TASK BRIEF
Transcribe exactly, please, the lines from the one containing "Select the Sound, video" through the end of the records below, and leave out the pictures.

Records from a data collection:
──────────
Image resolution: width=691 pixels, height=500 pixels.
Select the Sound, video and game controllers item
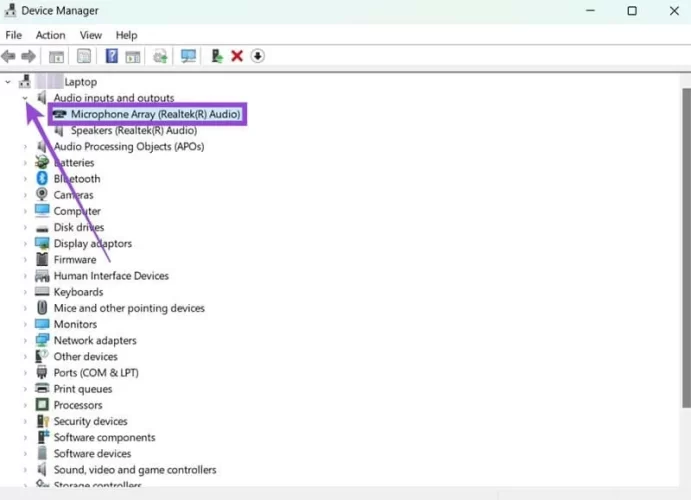[134, 469]
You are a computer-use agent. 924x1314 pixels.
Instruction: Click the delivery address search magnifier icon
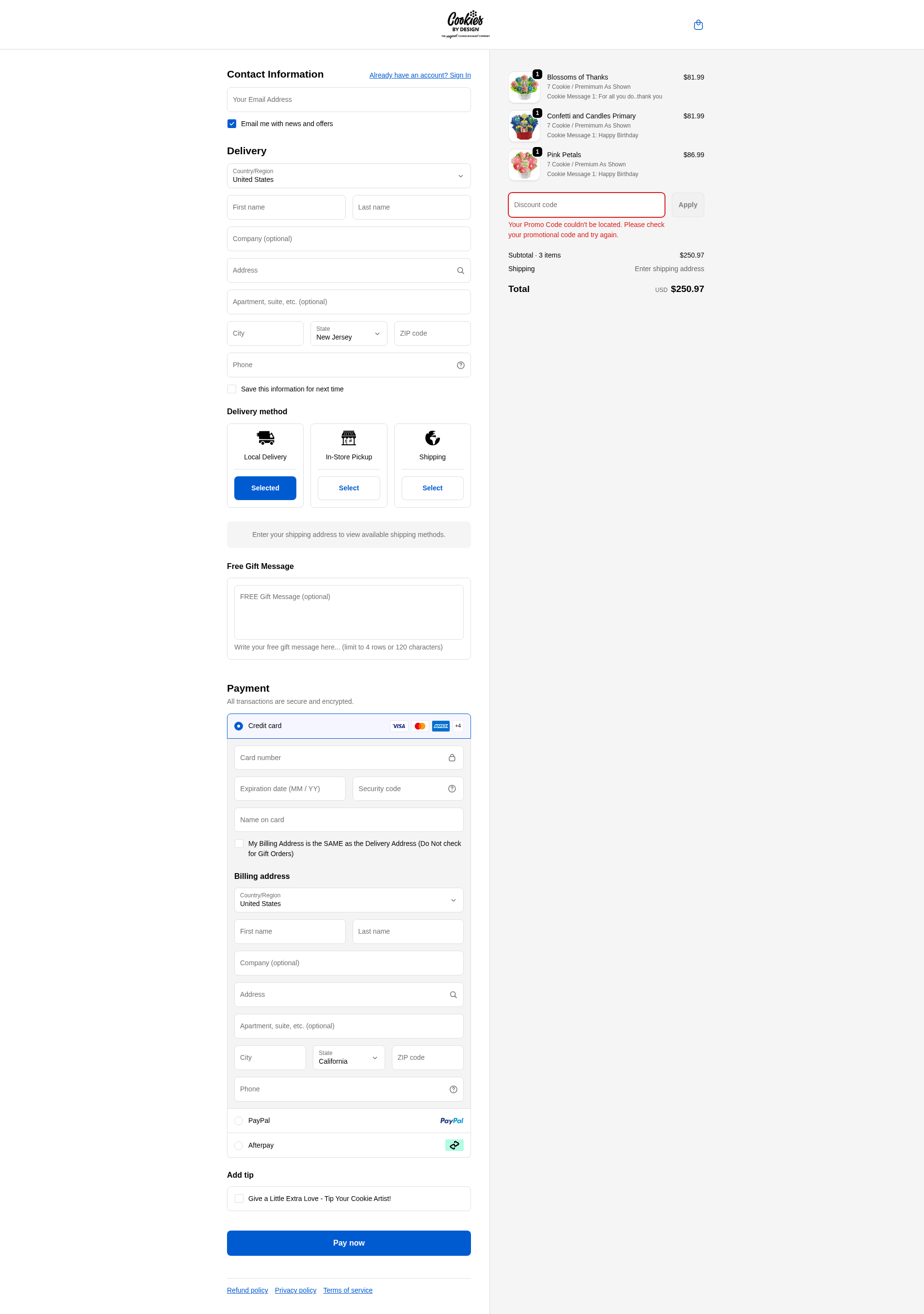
──────────
WRITTEN ANSWER
Select the Sound, video and game controllers item
[134, 469]
You are a computer-use agent. 924x1314 pixels.
Instruction: Click the delivery address search magnifier icon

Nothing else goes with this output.